El Aquila adalberti, más conocida como águila imperial ibérica, ha alcanzado este verano el mayor número de ejemplares en Doñana desde hace 30 años gracias al nacimiento de 14 pollos. La inmejorable noticia se produce como consecuencia de la construcción de puntos de alimentación suplementarios en la zona.

Este ave rapaz, que está catalogada como vulnerable por la Lista Roja de las Especies de la UICN, tiene como principal amenaza la escasez de su alimento principal, el conejo, cuya población ha descendido en más de un 80% a causa de la enfermedad vírica hermorrágica y la mixomatosis. Además, la electrocución en tendidos eléctricos y la intoxicación por algunos venenos que se emplean ilegalmente en cotos de caza también provocan la muerte ocasional de algunos ejemplares.

Sin embargo, los esfuerzos llevados a cabo en la conservación de la especie están dando sus frutos y ya son 500 las parejas que habitan en la Península, un número que ha ido creciendo desde los años 80. Un ejemplo de los proyectos que se están llevando a cabo desde el año 2006 y desarrollado por SEO/BirdLife, con el patrocinio, entre otros, de la Fundación Biodiversidad del Ministerio de Agricultura, Alimentación y Medio Ambiente es el programa de custodia del territorio Alzando el Vuelo. Implica a propietarios, administraciones responsables y población que conviven con el águila imperial ibérica en la conservación de los valores naturales, culturales y paisajísticos, a través de la mejora del hábitat de esta especie, el uso sostenible de los recursos naturales, el mantenimiento de la actividad económica y la eliminación de las amenazas para la especie.

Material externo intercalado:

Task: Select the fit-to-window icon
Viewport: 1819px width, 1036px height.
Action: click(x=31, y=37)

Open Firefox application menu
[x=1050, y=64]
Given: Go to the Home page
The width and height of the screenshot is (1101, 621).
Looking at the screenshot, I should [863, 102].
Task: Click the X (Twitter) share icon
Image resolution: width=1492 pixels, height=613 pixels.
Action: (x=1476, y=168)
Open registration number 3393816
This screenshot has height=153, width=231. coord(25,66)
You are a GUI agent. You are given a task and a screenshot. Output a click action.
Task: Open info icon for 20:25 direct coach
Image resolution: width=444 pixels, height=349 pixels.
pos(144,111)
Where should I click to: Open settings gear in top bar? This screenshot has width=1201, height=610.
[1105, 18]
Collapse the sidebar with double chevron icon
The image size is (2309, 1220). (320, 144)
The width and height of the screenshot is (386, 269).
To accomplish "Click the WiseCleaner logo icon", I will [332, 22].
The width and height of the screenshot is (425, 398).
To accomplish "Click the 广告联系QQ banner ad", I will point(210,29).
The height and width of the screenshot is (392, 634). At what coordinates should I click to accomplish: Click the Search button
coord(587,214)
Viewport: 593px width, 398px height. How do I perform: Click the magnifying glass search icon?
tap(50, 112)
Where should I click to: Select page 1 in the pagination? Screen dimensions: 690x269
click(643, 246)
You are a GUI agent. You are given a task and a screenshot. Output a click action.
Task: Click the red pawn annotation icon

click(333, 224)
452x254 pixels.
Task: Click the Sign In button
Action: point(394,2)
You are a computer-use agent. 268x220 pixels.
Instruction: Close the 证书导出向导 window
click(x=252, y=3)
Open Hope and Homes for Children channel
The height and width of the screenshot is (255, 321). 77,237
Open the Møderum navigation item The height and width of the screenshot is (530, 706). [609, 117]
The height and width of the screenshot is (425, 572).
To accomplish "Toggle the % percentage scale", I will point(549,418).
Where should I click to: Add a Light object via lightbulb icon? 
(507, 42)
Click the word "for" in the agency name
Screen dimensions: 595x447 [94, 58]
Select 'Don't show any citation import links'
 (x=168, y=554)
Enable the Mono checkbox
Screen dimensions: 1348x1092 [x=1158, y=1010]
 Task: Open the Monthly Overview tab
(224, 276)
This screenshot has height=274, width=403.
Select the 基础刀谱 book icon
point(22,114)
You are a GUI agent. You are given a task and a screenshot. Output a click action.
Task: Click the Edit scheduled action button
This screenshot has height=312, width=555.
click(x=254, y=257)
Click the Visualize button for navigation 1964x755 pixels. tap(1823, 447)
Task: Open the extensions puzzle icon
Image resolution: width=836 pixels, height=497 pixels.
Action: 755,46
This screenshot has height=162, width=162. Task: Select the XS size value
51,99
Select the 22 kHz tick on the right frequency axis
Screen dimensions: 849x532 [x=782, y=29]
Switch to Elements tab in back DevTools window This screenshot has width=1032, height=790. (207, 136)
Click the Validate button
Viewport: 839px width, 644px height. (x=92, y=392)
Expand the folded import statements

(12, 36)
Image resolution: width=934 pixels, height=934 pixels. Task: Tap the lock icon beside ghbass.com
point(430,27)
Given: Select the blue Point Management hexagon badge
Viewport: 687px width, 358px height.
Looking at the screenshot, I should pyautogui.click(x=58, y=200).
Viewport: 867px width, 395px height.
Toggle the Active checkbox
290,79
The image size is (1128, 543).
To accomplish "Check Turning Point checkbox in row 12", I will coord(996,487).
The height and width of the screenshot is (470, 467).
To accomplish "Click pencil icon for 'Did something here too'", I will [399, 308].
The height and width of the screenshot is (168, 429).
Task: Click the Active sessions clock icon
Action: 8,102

Igualmente, la iniciativa “Desarrollo de la figura del cazador formado para la conservación de aves necrófagas en España” de la asociación APROCA en la que también colabora la Fundación Biodiversidad y que está realizando cursos de formación para cazadores que ayudarán a continuar mejorando la situación del águila imperial ibérica, entre otras especies.

La conservación de la especie tiene una gran importancia en términos de biodiversidad ya que el águila imperial también se alimenta de animales enfermos, como patos, perdices, palomas, arrendajos o urracas, evitando así la propagación de plagas entre poblaciones. España acoge el 99% de la población reproductora mundial y, por tanto, es el máximo responsable de su supervivencia.

Además, se trata de una especie endémica de la península que destaca por su robusto pico, sus fuertes garras y su considerable tamaño (mide 1’75 metros de alto y tiene una envergadura de dos metros con las alas desplegadas); y se puede localizar, fundamentalmente, en las grandes extensiones de monte del parque natural de Doñana, en Sierra Morena, en los Montes de Toledo, en el Sistema Central y en algunas sierras extremeñas.